---------- Records for the task ----------

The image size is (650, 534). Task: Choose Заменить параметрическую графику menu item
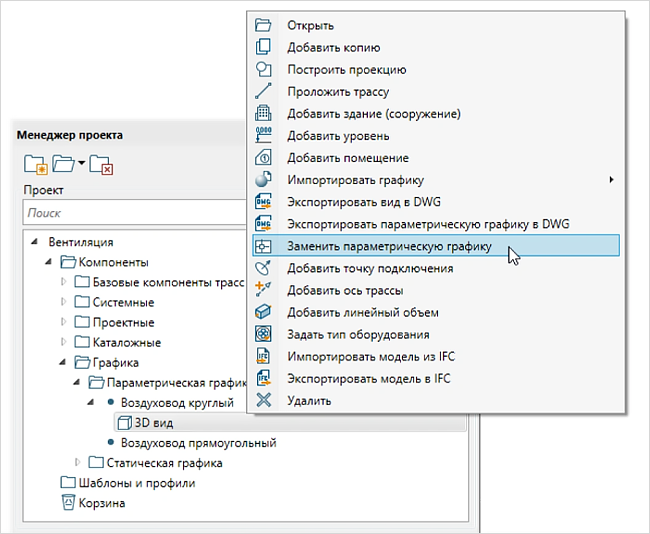[389, 246]
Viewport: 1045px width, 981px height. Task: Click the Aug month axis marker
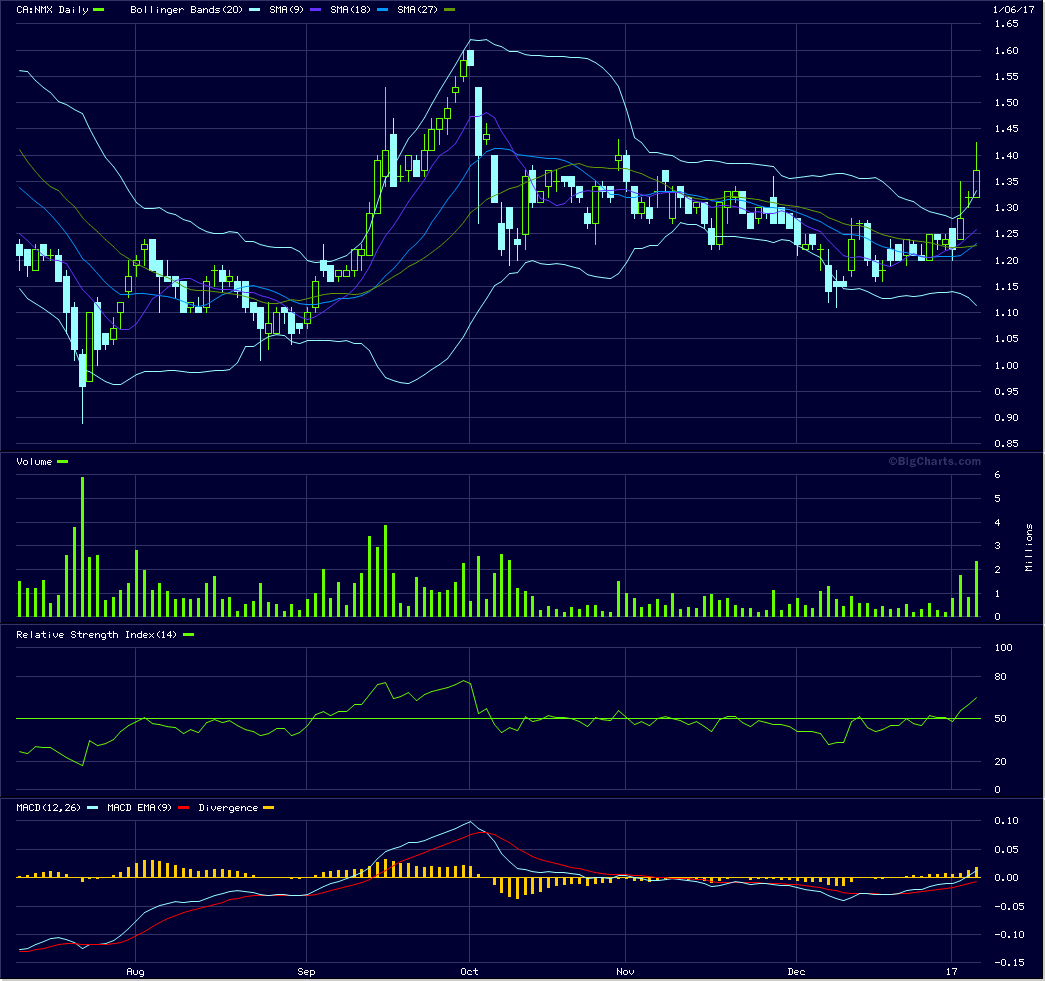[x=135, y=972]

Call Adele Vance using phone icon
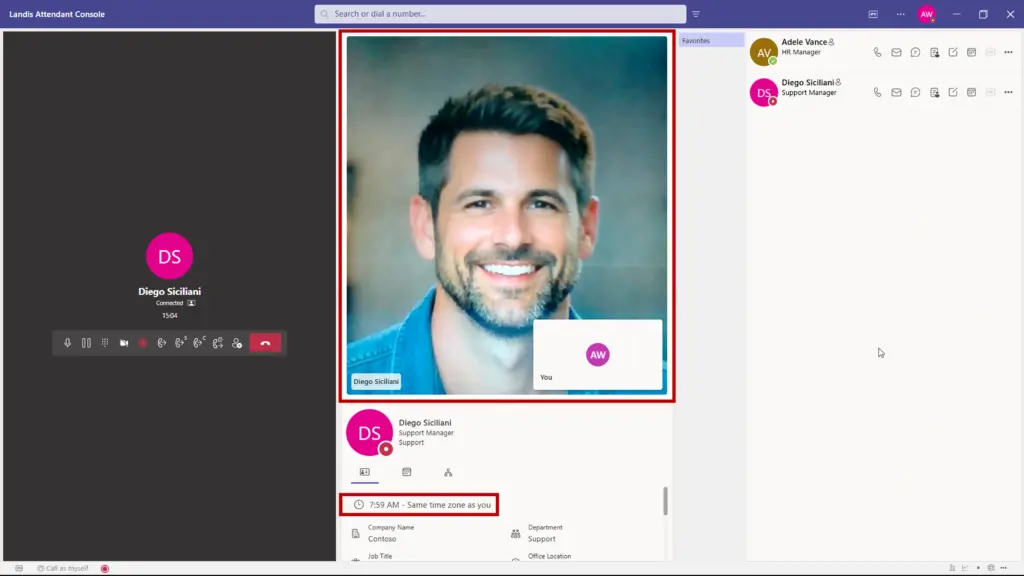pos(878,52)
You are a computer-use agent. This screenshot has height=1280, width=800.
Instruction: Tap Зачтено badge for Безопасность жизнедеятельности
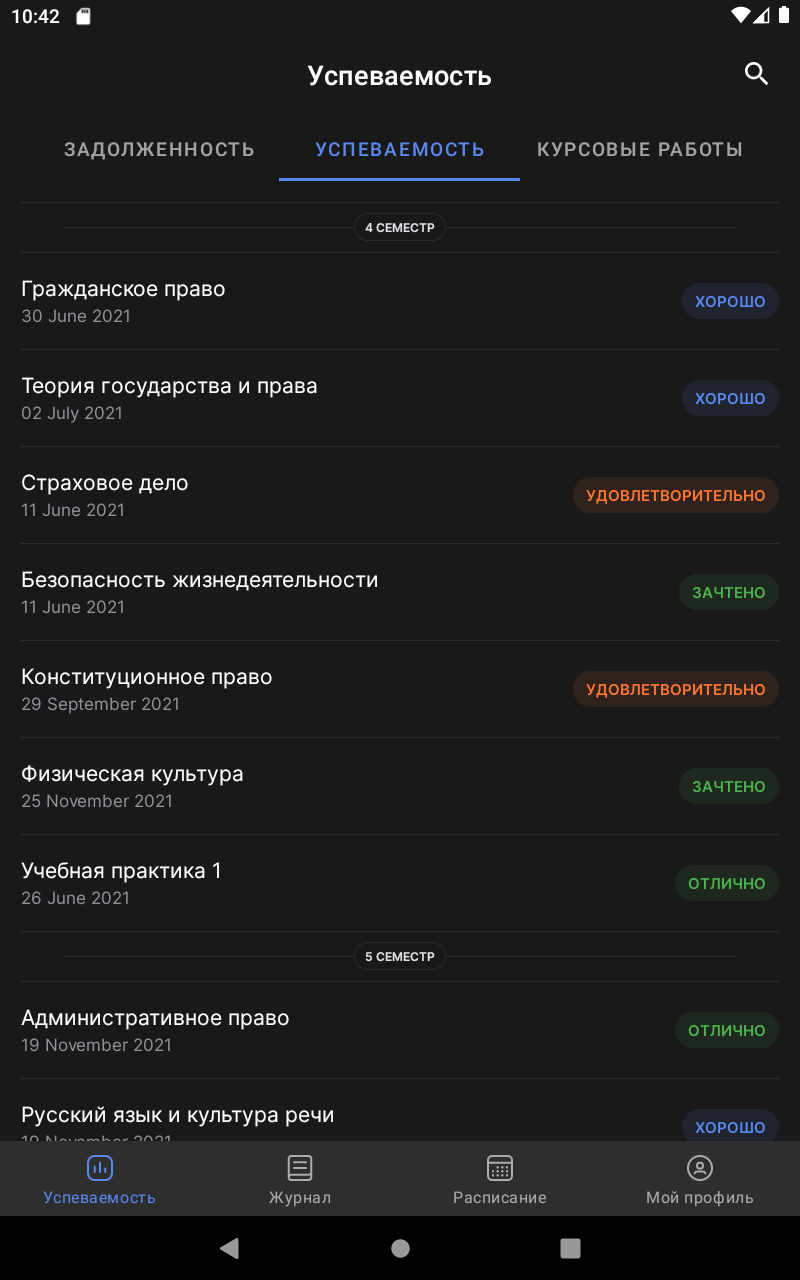tap(729, 592)
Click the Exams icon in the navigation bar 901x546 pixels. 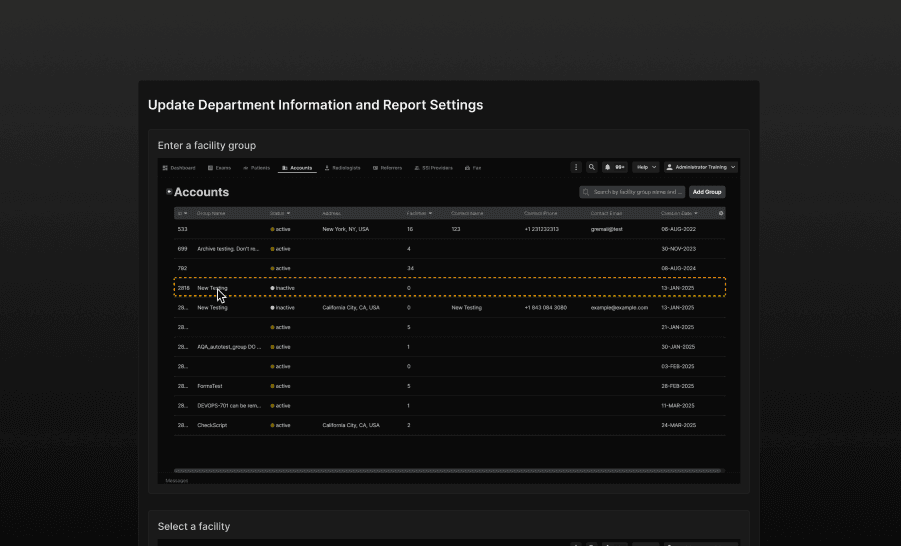211,168
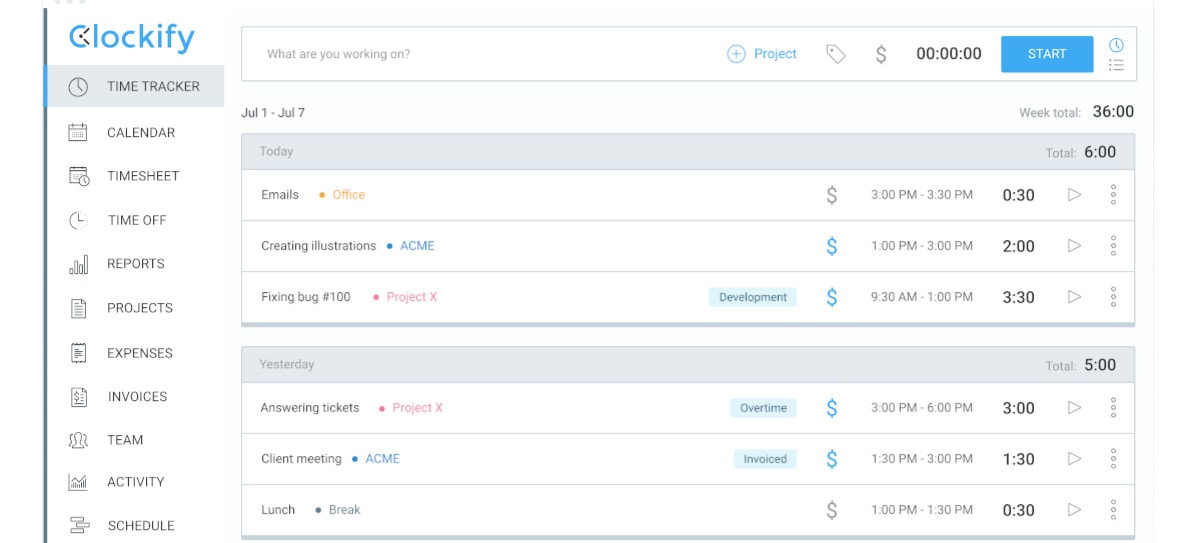The image size is (1200, 543).
Task: Resume the timer for Creating illustrations
Action: point(1075,246)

----------

- **Your assignment**: Extract the lines exactly, please: the first line of the listing, the line with "You are a computer-use", and every line between them, but no pictures.

- **Response**:
The image size is (650, 534). Task: Choose Заменить параметрическую графику menu item
[389, 246]
Viewport: 1045px width, 981px height. Task: Click the Aug month axis marker
[x=135, y=972]

Call Adele Vance using phone icon
pos(878,52)
You are a computer-use agent. This screenshot has height=1280, width=800.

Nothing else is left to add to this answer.